Friday, June 26, 2026

Parshat Chukat - Aharon’s Clouds and Amalek’s Deception

 BH


In Parshat Chukat, the Torah recounts the passing of Aharon HaKohen. Moshe Rabbeinu takes Aharon and his son Elazar up Hor HaHar, where Aharon passes away. Yet when Moshe and Elazar return without him, the Jewish people cannot believe that Aharon is gone.

Aharon had already stood against the Angel of Death during the plague following Korach’s rebellion. He was loved by everyone and regarded as an extraordinary Tzaddik. The people could not accept that such a person had died.

Moshe Rabbeinu therefore prayed, and Aharon’s bier appeared before the nation. Only then did they believe what had happened. The Torah says:

“Vayir’u kol ha’edah ki gava Aharon” — “The entire assembly saw that Aharon had passed away.”

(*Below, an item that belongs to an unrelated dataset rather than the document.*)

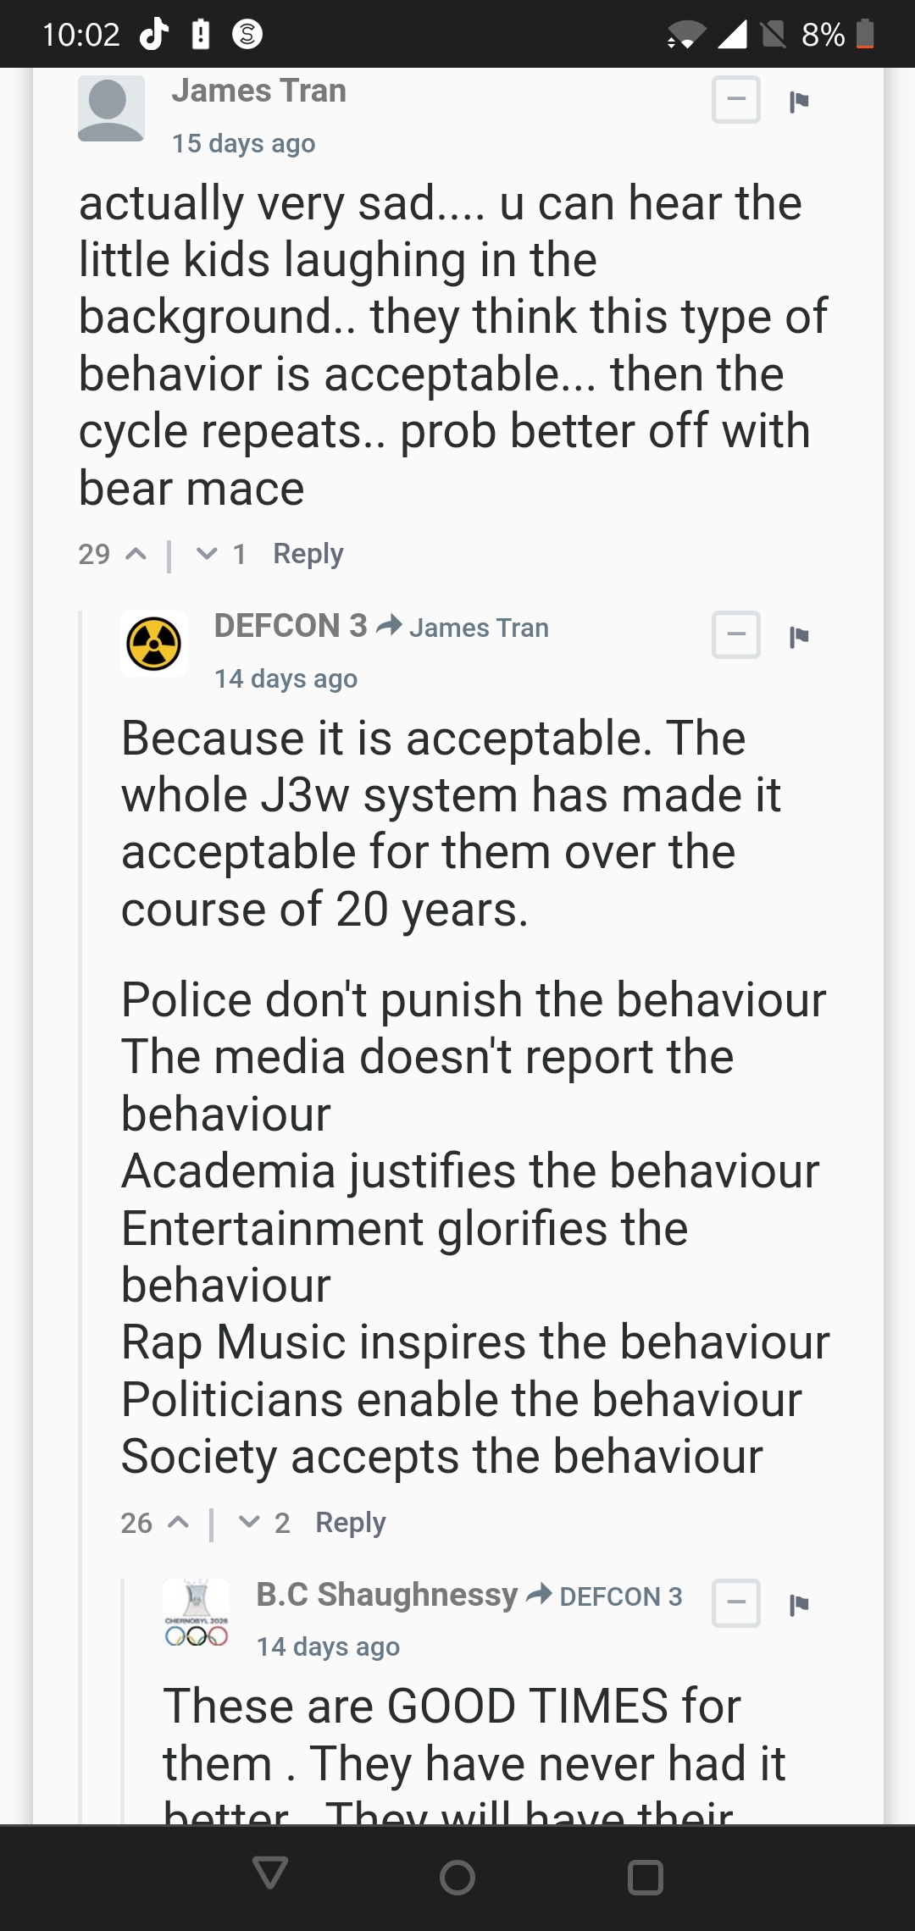Downvote James Tran's comment

coord(207,554)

They did not merely hear the news. They saw that Aharon was gone.

The verse continues:

“Vayivku et Aharon sheloshim yom, kol beit Yisrael” — “The entire House of Israel wept for Aharon for thirty days.”

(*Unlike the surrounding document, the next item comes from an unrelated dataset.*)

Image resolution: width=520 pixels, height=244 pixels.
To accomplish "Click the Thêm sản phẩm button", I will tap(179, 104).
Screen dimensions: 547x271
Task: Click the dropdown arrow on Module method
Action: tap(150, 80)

Men, women and children all mourned him. Aharon had been loved throughout the nation because he devoted himself to creating peace. He brought peace between one person and another and, especially, between husband and wife. When Aharon died, all of Am Yisrael felt the loss.

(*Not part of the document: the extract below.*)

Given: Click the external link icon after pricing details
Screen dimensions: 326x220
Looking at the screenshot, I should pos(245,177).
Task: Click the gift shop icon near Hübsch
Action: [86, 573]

But something else also disappeared when Aharon passed away: the Clouds of Glory.

When the Clouds Disappeared

Chazal teach that the Clouds of Glory accompanied Am Yisrael in the merit of Aharon. When he died, the clouds temporarily vanished. They later returned in the merit of Moshe Rabbeinu, but for a brief period the Jewish camp stood exposed in the desert.

The very next passage describes what happened during that exposure:

“Vayishma haKena’ani melech Arad, yoshev haNegev, ki ba Yisrael derech ha’atarim” — “The Canaanite, the king of Arad who dwelled in the south, heard that Israel had come by the route of the spies.”

What did he hear? Rashi explains that he heard that Aharon had died and that the Clouds of Glory had disappeared. He realized that Am Yisrael was now vulnerable and came to attack.

The Torah continues:

“Vayilachem b’Yisrael, vayishb mimenu shevi” — “He fought against Israel and took a captive from them.”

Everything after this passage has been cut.